Yes. The doubt is fair, because most people in publishing have only seen the common approach, and the common approach fails at a rate that makes keywords look like decoration.
Two things separate a keyword that ranks from one that does not. The first is how it is built. Publisher-assigned keywords tend to read like catalog metadata: shelves, audiences, categories, occasions. The client keywords read like reader searches: specific, tied to the book, phrased the way a person types. That difference alone separates a field that surfaces the book from one that returns nothing.

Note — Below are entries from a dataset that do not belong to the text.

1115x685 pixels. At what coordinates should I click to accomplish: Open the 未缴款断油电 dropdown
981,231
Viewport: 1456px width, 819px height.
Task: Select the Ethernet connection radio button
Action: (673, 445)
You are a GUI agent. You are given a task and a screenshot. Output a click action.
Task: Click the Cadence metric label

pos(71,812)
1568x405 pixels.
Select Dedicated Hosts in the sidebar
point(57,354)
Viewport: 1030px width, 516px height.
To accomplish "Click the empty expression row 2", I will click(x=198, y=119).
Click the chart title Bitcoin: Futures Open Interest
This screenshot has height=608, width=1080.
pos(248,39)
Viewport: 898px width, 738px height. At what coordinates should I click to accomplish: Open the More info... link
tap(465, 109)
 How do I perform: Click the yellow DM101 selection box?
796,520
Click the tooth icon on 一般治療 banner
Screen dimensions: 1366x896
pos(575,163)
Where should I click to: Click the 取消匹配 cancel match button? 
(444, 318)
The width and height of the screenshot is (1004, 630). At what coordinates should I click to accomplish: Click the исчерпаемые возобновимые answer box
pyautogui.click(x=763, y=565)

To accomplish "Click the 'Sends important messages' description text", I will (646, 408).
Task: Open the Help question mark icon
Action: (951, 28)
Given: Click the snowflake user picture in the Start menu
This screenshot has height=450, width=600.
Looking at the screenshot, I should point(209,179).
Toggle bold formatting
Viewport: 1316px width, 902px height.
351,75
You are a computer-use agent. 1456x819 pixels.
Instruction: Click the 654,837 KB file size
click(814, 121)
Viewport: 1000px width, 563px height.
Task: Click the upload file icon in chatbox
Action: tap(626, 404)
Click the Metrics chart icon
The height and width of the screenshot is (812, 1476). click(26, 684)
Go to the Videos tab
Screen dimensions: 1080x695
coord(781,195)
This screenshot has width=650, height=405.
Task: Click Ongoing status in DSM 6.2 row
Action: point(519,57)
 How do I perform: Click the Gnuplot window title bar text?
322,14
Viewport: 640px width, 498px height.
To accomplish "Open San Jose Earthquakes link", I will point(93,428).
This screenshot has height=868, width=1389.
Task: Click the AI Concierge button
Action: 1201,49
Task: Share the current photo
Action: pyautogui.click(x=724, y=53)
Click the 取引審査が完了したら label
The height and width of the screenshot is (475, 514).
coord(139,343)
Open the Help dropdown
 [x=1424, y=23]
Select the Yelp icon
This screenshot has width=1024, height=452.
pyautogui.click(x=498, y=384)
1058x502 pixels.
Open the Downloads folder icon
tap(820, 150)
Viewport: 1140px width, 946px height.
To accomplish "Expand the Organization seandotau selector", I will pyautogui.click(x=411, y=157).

The second is whether anyone checks. In most cases, keywords are entered once and never searched to see whether a single one surfaces the book. The eight-percent rate survives because almost no one looks. Measuring against live Amazon search is the core of how Kadaxis works, and a study like this one is what that measurement produces.
Built as real reader searches and tested against the marketplace, keywords surface the book more than five times as often. For a publisher, keyword quality is discovery infrastructure. A backlist with broad, untested, invisible keywords waits for readers who already know the title, author, or series. A backlist with keywords built around real searches, checked against Amazon, has far more ways to be found.